Thanks to the Royal College of Surgeons in Ireland (RCSI) for coming up with an innovative approach to teach its postgraduate basic surgical trainees the necessary surgical skills, by making the use of mobile innovative simulation technology in their own hospital settings thereby mitigating the challenges highlighted above. With the success of this innovation in Ireland and United Kingdom, we are glad that RCSI have replicated the same concept through their kind donation of a Mobile Surgical Unit to its affiliate surgical college and surgical association, that is, COSECSA and ASEA respectively. This is probably the first and only surgical education innovation of its kind within Sub Saharan Africa. This new paradigm shift in surgical education intends to bridge the massive surgical skills gap in ECSA region by providing a world class surgical training while overcoming the limitations highlighted above.


The Inaugural BLS Course & Demographics

Since the arrival of the Mobile Surgical Unit, the first course to be conducted was a Basic Laparoscopic Skills (BLS) Course held at Arusha Lutheran Medical Centre (ALMC) for 2 days, 26th – 27th November 2015. There were 10 delegates who participated in the BLS training. These delegates were drawn from ALMC and Kilimanjaro Christian Medical Centre (KCMC) on a 50: 50 distribution, that is, 5 delegates from ALMC and the other 5 delegates from KCMC. Since Basic Laparoscopic Skills course cuts across both General Surgery and Gynecological Surgery, we had a mix of the two specialties but with general surgery being the most predominant with 80% share. Interesting to note that 70% of the delegates were surgical residents (5 from KCMC and 2 from ALMC); and that Consultant Surgeons and Consultant Gynecologists both from ALMC were 10% and 20% respectively. As for gender parity, it was disappointing to note that there was only 1 female delegate out of 10 delegates, representing 10%.

BLS Delegate Distribution

                                                                         ALMC    KCMC

 Surgical Residents 2 5
 Consultant Surgeons  1  0
 Consultant Gynecologists  2  0
 Total  5  5


Way Forward

The best but at the same time least suitable object for a surgeon's training is the patient. Surgical simulators of the latest generation allow the training of surgical skills as well as the perfecting of specific manipulations needed during various surgical operations. Through consequent use of simulation, a great variety of training can be offered, and programs can be custom-tailored to the individual skills of the trainee that again considerably increase the efficiency of the training.

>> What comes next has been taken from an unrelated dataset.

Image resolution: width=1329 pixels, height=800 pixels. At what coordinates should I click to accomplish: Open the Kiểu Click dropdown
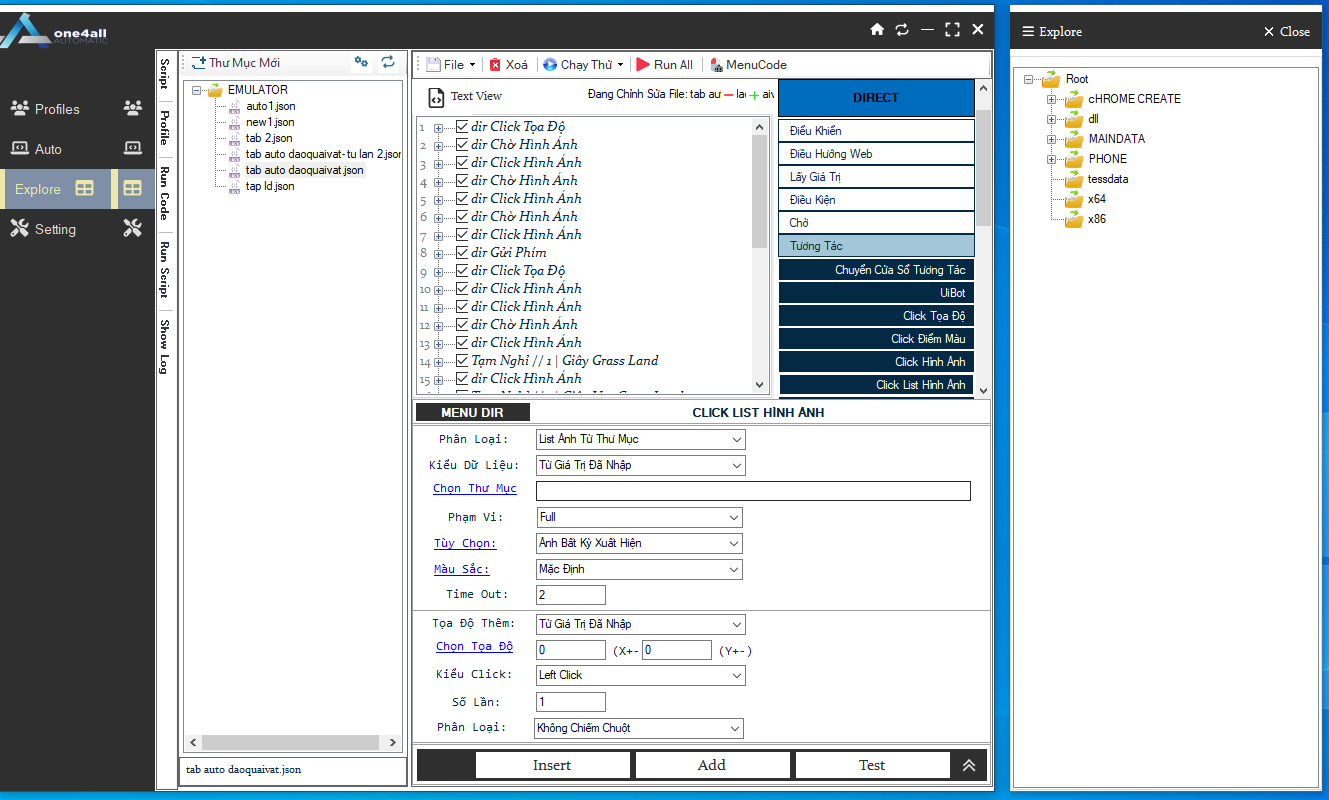(640, 675)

The Mobile Surgical Skills Training Unit provides surgeons and surgical residents with the opportunity to obtain a high-quality and efficient training, in the context of a well-structured training course, with professional knowledge transfer, with the use of simulation and audio-visual means. Constant and repeated practical exercises, which are indispensable for the difficult learning process, can be documented and retrieved at any time. The quality of the training is reflected in the improved performance of the trainees.

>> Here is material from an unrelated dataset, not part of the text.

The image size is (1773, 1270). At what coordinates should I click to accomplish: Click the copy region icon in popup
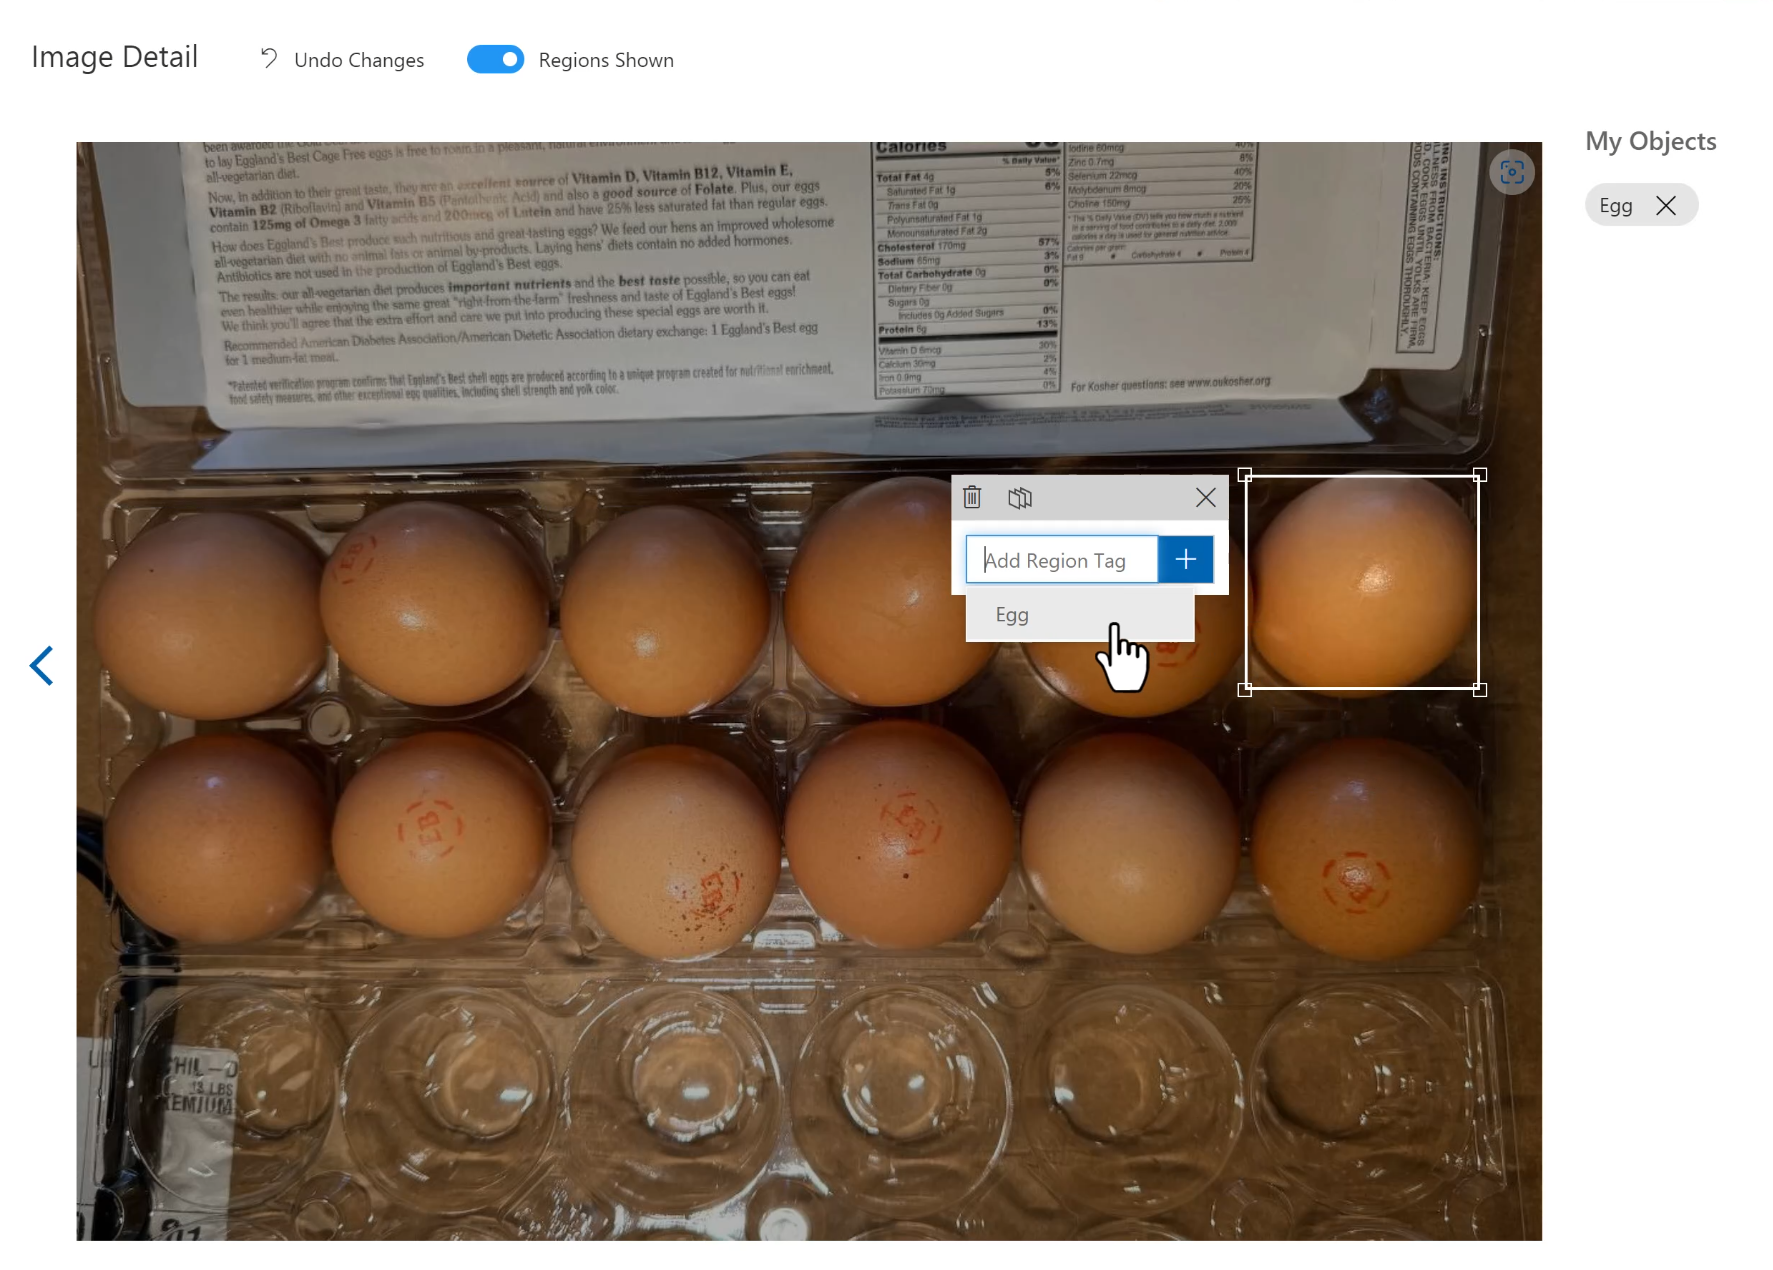[x=1020, y=497]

In surgical practice, the principles for gentle handling of living tissues established over a century ago by Dr. William Halsted have not changed. However, with the evolution of surgery, techniques of interacting with tissue have become more complex. For instance, the surgeon’s eyes are being replaced by visual optics, while the surgeon’s hands are being replaced by metals and plastics, and with the recent advancement in robotic surgery, precision and spatial/geographical challenge is a thing of the past. For these reasons that we believe that the Mobile Surgical Skills Training Unit is of absolute necessity in the advancement of surgical education within the ECSA region and Sub Sahara Africa at large.